2. As Good As It Gets (1997)

Region: UK

The film: Jack Nicholson stars as obsessive-compulsive novelist Melvin Udall, a man so consumed by his compulsions, he alienates everyone around him. After his neighbour is terrorised and robbed, Melvin is strong-armed into caring for the man's dog, and in doing so, develops an begrudging love for it… and the people around him.

Why it's worth watching: Look, I'm not particularly into romantic comedies either, but As Good as it Gets is as close to perfect as a Feel Good movie can get, with Oscar-winning performances by both Nicholson and co-star Helen Hunt, as well as stunning performances from Cuba Gooding Jr and Greg Kinnear. It remains the last film on record to receive Academy Awards for both Best Actor and Best Actress.

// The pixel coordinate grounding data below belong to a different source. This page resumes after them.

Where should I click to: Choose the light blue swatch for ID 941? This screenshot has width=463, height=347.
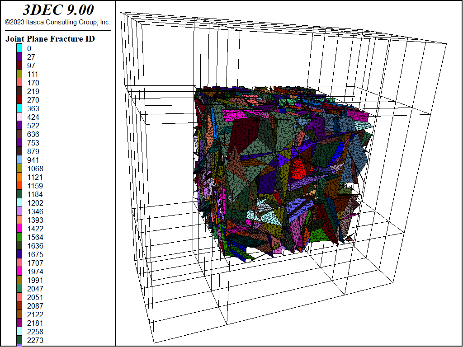(19, 160)
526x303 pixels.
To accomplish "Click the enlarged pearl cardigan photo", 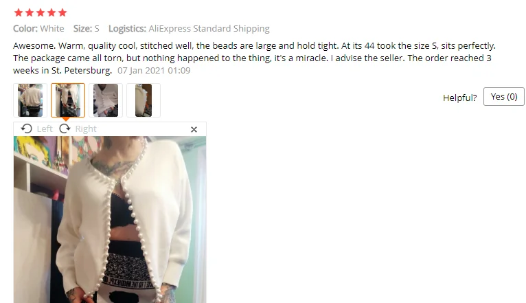I will [x=110, y=219].
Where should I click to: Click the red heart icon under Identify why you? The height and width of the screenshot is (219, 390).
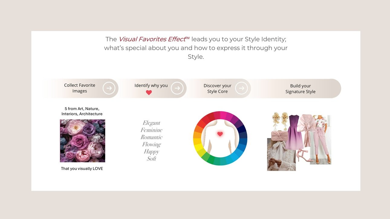[149, 93]
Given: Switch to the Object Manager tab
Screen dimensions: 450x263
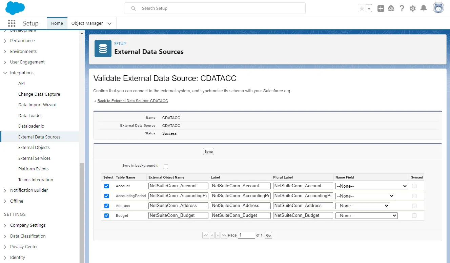Looking at the screenshot, I should (x=87, y=23).
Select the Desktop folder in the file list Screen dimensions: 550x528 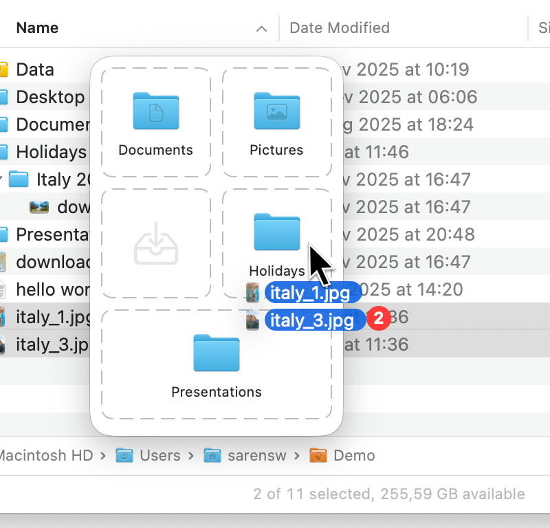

1. The Shawshank Redemption (1994) 

Region: UK, US

The film: Still one of the best Stephen King adaptations ever made, it's hard to believe Frank Darabont's film was a flop in cinemas. Luckily, this modern classic found its audience on home entertainment, with audiences lapping up this tale of Andy Dufresne, a banker wrongly charged with double homicide. His ambitious goal to break out of prison serves as the main driving force, but as fans will attest, this is more than a mere 'prison break' movie. 

Why it's worth watching: Tim Robbins delivers a career-best performance and Morgan Freeman sets himself up as the voiceover artist in every movie made since. If those two leading turns aren’t enough to satiate your movie needs, then what of the film’s central lesson, “Get busy livin’, or get busy dyin’”? What's not to love about this movie?